You may not care about rendering Mathematical Symbols (see below), but if you read on, you will realize that B&N's so-called 'tech support' sucks pumice.
They claimed that the Nook supports the ePub standard, but it really doesn't do so fully. I put a couple of freely downloadable mathematical ePubs on it that had mathematical symbols like script R (used to denote the set of real numbers), and those symbols rendered as question marks. By contrast, open source e-Readers (like fbReader for Linux) rendered those symbols just fine.

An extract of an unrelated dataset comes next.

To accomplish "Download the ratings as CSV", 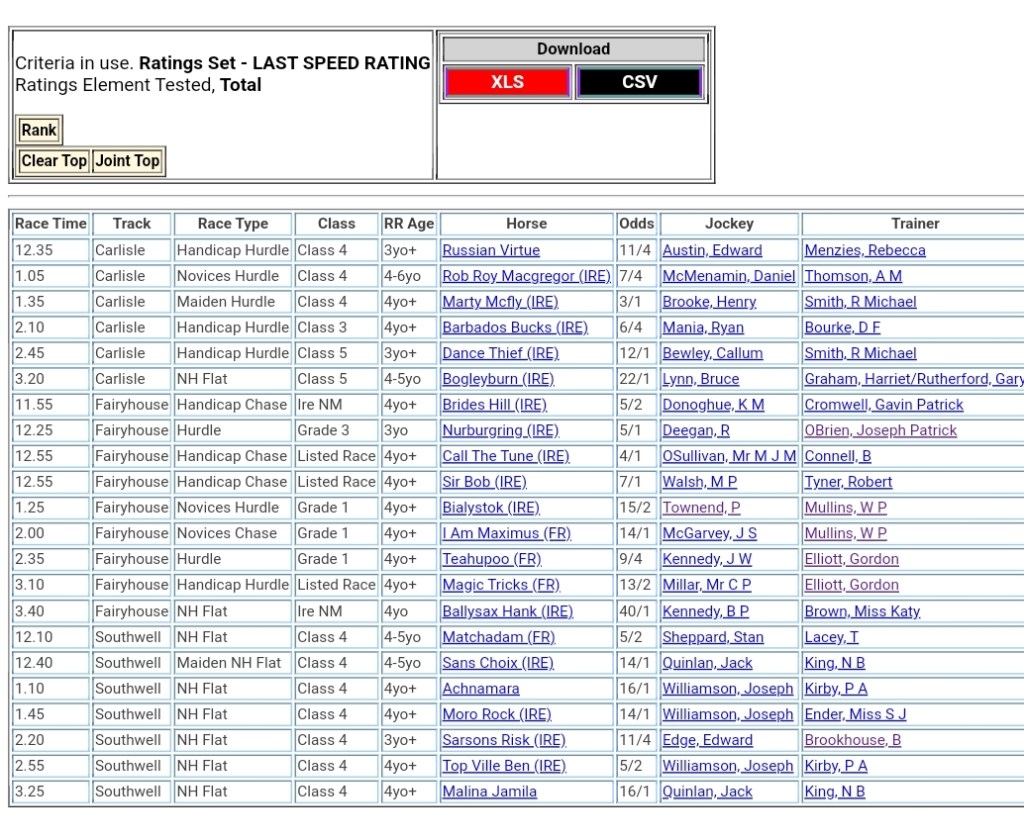I will tap(639, 82).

Since the ePubs in question were freely downloadable, I emailed one to the Nook technical support address saying 'here is an example of something that doesn't render correctly. Please forward to your technical people and ask them to fix this in a future firmware release.' The first few tiers of 'script monkeys' who replied were obviously looking for a pre-canned response in their script monkey database that might make me shut up and go away. After about two weeks of email back-and-forth I finally got a reply from someone who seemed to understand my question.
His reply?
"We didn't sell you the epub with mathematical symbols in it, so it's not our problem."
I'm sorry, but if the set of grad students who wrote fbReader can figure out how to render mathematical symbols, and give their software away, your so-called 'professional programmers' ought to at least match their performance if they are going to charge me for their work.
You might consider the Ectaco JetBook. I've heard good things about it, and when I sent them the same epub, the first guy that replied said 'yeah, I loaded it onto my own JetBook, and I can see the script R.'
Again, you may not care about mathematical symbols, but you might care about tech support and customer service.